CVE-2024-26618: arm64/sme: Always exit sme_alloc() early with existing storage
In the Linux kernel, the following vulnerability has been resolved:
arm64/sme: Always exit sme_alloc() early with existing storage
When sme_alloc() is called with existing storage and we are not flushing we
will always allocate new storage, both leaking the existing storage and
corrupting the state. Fix this by separating the checks for flushing and
for existing storage as we do for SVE.
Callers that reallocate (eg, due to changing the vector length) should
call sme_free() themselves.
Security readout for executives and security teams
Plain-English summary
This Linux kernel flaw affects ARM64 SME handling. Under specific conditions, the kernel can allocate new SME storage when storage already exists, leaking memory and corrupting internal state. The public record does not provide CVSS, CWE, or confirmed real-world exploitation, so urgency should be based on whether affected ARM64 Linux kernels are in use.
Executive priority
Treat this as a targeted kernel maintenance item, not an emergency based on available evidence. Prioritize affected ARM64 fleets and managed Linux images, especially where kernel stability and isolation are operationally important.
Technical view
The issue is in arm64/sme sme_alloc(). When called with existing storage and not flushing, it allocates fresh storage instead of returning early, causing a leak and state corruption. The fix separates flushing checks from existing-storage checks, matching the SVE pattern. Kernel stable fix commits are referenced by the CVE source bundle.
Likely exposure
Exposure appears limited to Linux systems running affected ARM64 kernel versions with SME-related kernel code present. The bundle lists Linux kernel versions including 6.5, 6.1.140, 6.6.15, 6.7.3, and 6.8 as affected. Distribution backports may change version-based conclusions.
Exploitation context
The supplied sources do not show CISA KEV inclusion, public exploitation, exploit code, or attacker prerequisites. The described impact is memory leakage and kernel state corruption, but business impact is not quantified in the public record.
Researcher notes
Evidence is sparse: no CVSS, CWE, exploit status, or detailed trigger path is included. Analysis should stay close to upstream commit metadata and distro advisories. Avoid assuming broad x86 exposure because the issue is specifically under arm64/sme.
Mitigation direction
Apply vendor kernel updates that include the linked stable fixes.

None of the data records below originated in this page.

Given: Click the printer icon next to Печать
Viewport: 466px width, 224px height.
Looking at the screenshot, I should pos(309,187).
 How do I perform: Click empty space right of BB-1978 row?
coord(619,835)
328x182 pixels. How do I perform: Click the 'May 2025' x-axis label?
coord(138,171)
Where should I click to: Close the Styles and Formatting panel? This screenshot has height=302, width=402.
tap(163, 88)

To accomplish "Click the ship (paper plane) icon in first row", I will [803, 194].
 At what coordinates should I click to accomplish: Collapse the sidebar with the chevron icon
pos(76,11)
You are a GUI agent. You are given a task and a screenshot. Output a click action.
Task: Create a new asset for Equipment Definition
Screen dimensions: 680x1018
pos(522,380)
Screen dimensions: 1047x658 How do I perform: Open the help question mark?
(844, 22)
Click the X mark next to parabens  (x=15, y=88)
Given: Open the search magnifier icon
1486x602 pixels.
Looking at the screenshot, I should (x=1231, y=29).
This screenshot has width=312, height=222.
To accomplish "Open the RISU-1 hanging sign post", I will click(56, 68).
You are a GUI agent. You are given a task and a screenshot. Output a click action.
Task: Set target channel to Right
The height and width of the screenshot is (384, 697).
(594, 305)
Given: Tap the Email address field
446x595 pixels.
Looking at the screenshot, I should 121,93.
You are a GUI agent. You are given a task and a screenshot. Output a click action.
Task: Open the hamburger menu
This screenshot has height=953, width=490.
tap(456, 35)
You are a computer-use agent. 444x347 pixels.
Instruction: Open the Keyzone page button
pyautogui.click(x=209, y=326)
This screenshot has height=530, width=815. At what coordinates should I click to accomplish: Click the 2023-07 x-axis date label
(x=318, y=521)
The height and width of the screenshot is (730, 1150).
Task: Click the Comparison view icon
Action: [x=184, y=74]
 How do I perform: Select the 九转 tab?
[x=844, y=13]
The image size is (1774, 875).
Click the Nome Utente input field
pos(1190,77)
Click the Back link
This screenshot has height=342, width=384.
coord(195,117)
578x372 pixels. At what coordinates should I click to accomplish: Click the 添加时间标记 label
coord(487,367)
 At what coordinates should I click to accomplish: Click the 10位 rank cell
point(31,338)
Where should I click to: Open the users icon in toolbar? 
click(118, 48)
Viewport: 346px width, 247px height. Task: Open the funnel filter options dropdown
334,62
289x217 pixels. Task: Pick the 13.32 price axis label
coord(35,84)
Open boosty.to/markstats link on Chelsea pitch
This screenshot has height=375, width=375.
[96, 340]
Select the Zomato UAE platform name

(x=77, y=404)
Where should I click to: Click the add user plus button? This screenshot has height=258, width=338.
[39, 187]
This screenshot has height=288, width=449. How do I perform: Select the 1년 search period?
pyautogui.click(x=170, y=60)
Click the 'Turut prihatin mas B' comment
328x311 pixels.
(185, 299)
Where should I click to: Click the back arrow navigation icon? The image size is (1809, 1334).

Prioritize ARM64 Linux systems using affected kernel branches.
For Debian LTS, review and apply the referenced Debian security update.
Reboot systems into the patched kernel after update.
If no vendor advisory exists, track upstream stable kernel guidance.
Validation and detection
Inventory ARM64 Linux hosts and running kernel versions.
Compare kernels against vendor advisories and the CVE affected-version data.
Confirm installed kernels include one of the referenced stable fixes or vendor backports.
Verify systems rebooted into the updated kernel, not only installed it.
Document exceptions where vendor status remains unclear.
Generated from the cited source records. This long-tail analysis has not been individually reviewed by a named human.